What you return should be the complete data below, word for word, with no pictures in it.

### Data provided
——

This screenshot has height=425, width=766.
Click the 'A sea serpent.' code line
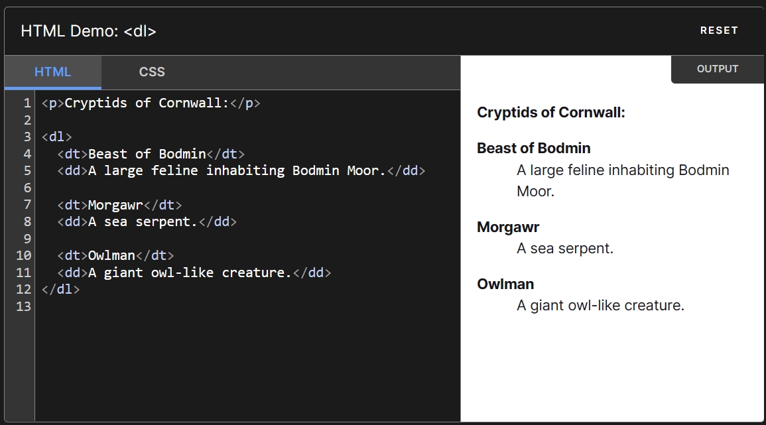tap(143, 222)
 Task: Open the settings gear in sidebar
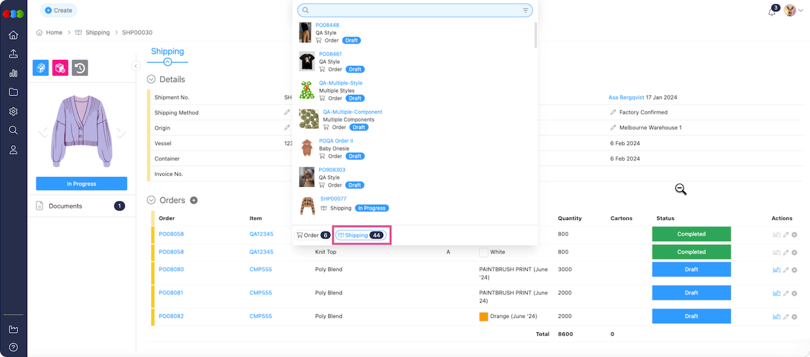(13, 112)
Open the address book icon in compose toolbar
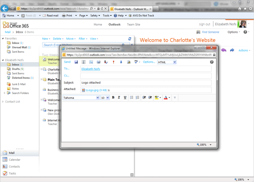 [x=99, y=62]
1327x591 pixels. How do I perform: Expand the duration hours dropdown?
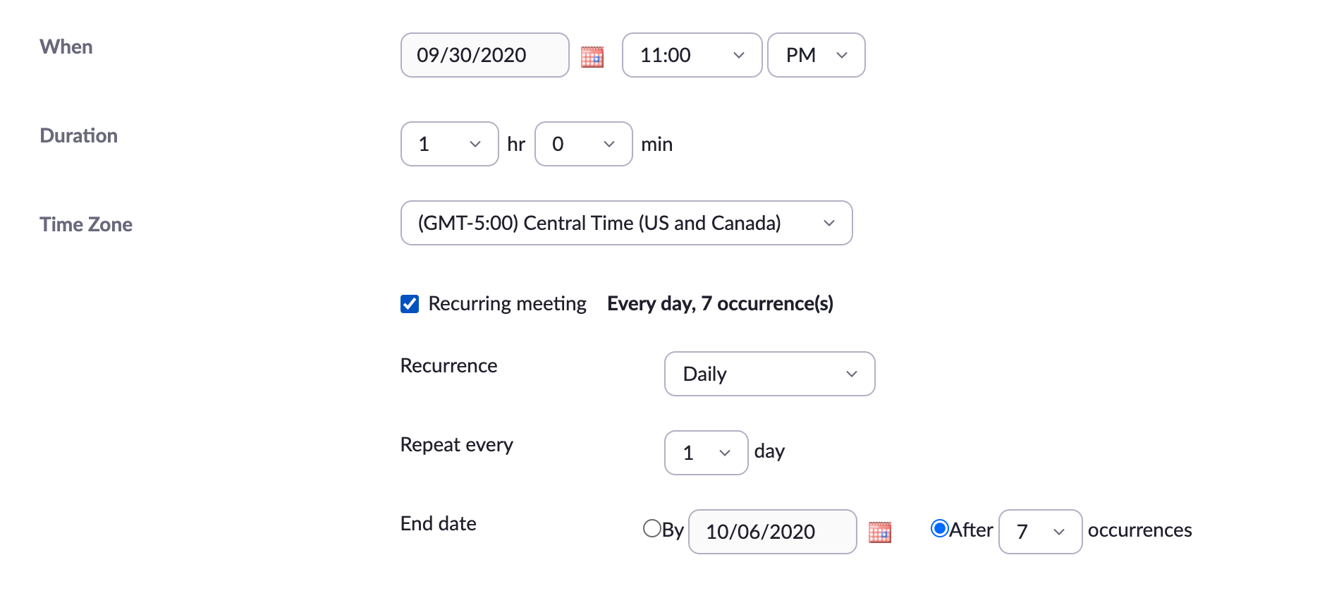point(449,144)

——

### Response box
This screenshot has height=425, width=766.
Click the 'A sea serpent.' code line
tap(143, 222)
 Task: Open the settings gear in sidebar
(13, 112)
Open the address book icon in compose toolbar
 [x=99, y=62]
1327x591 pixels. How do I perform: Expand the duration hours dropdown?
point(449,144)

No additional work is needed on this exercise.